Kirsty Thomson, of ACK, said she was delighted to be involved in the project.
“It’s looking at new perspectives in terms of microgrants for individuals and organisations to access funding,” she said.
“There’s not really any opportunities like this in Dundee. It’s down to the community to take it forward. The whole process of the evening is about the individuals and organisations.
“There are a lot of projects needing kickstarted, and for them £500 can go a long way.”
Kirsty said other Soups had given funding to a range of different projects.
She added: “We’ve heard of gardening projects, projects supporting community groups to do certain things, individuals with creative ideas – there are so many possibilities.
“How often we begin to hold these events depends on demand. We are looking at quarterly to begin, but that might change.”
Attendees will hear four, five minute-long presentations over the course of the evening from local people and at the end of the night, can vote for their favourite with the winner taking home all the cash.
All successful pitchers will then be asked to return to a future Soup to provide updates on their progress.
The first Dundee Soup will take place on April 26 at The Circle.
The event is open to anyone. The application deadline is March 31.
An application form is available on the Creative Dundee website, or paper copies can be found in The Circle on Staffa Place.
Anyone wishing to attend the event and vote for a winner can register through the Creative Dundee website or on Eventbrite.
A history of Soup
The first Soup was held in Detroit in 2010 when a group of friends met for dinner to share ideas for projects for which they could not get funding.
The initial event, held in the Mexicantown neighbourhood of the Michigan city, was held after the group had collaborated on a women’s event.
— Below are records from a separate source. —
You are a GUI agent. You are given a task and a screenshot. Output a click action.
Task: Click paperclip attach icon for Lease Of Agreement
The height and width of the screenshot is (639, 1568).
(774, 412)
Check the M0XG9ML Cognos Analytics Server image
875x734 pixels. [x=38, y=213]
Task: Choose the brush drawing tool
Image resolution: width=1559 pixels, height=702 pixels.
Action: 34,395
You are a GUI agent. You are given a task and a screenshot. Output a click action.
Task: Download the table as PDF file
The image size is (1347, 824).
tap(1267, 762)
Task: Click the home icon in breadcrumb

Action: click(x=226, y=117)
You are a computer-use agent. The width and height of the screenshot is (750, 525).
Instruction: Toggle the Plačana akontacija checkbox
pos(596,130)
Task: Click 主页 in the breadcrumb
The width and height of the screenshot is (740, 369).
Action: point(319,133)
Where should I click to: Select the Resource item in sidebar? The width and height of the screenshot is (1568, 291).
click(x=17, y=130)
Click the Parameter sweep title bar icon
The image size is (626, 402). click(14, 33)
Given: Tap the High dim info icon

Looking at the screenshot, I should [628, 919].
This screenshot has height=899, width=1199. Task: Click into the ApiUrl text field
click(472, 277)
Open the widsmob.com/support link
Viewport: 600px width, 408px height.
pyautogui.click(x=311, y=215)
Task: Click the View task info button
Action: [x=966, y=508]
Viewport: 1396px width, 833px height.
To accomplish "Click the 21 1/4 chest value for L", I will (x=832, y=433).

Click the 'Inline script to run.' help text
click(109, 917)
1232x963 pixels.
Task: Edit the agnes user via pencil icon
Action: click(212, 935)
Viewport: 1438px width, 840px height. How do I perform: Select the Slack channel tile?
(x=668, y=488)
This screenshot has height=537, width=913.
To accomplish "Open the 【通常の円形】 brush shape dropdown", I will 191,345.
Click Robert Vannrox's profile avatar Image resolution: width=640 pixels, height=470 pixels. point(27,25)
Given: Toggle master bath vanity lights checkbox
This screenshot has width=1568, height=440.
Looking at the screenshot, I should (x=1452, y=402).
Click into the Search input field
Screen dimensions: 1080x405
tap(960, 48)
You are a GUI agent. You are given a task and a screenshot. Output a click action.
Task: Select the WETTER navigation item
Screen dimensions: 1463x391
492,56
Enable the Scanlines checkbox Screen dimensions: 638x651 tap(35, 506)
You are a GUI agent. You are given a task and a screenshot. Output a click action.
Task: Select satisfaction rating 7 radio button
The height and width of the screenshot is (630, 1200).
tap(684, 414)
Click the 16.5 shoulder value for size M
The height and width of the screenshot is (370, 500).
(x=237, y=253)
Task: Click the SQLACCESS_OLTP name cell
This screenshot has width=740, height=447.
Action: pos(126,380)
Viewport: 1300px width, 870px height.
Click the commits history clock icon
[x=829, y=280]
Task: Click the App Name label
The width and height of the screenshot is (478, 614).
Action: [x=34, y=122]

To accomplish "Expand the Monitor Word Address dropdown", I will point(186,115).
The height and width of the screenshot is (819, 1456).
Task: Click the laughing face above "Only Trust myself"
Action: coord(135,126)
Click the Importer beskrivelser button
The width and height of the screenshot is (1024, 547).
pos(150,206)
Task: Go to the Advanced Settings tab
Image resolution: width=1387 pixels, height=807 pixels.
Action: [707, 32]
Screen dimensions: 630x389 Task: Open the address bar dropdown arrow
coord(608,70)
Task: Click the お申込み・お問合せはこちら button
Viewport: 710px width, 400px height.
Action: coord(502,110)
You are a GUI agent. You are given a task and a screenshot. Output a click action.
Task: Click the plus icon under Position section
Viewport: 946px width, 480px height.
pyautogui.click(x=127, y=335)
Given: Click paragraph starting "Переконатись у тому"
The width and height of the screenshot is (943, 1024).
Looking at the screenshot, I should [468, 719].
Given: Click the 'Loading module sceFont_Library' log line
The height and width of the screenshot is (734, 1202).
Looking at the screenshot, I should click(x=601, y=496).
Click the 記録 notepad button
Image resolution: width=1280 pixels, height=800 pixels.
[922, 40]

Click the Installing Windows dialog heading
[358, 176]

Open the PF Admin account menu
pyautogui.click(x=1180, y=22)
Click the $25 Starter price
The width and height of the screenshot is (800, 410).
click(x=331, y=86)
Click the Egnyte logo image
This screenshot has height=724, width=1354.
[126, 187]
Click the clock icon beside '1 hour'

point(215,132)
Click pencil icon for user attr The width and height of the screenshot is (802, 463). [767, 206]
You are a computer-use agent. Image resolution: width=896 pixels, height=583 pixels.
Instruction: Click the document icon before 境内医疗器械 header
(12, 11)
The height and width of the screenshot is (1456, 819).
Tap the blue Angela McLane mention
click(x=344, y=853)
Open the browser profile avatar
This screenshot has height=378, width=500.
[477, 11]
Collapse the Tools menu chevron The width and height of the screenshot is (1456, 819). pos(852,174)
The friends wanted to continue working together to empower and connect the community.
A few months later, the first was winner was chosen – a Rust Belt architecture photo book – and the scheme was gathering traction.
It has continued to grow and the Detroit event attracts around 200 people each time. It has raised more than $132,000 (£107,989) for a whole host of new initiatives, covering everything from technology, social justice, education and art.
Past winners include a new theatre company which puts on free performances of Shakespeare, a team making benches for bus stops, and a start-up which turns graffiti into jewellery.
The idea has also spread across the world, with new ventures popping up in British cities such as Sheffield, Glasgow and York.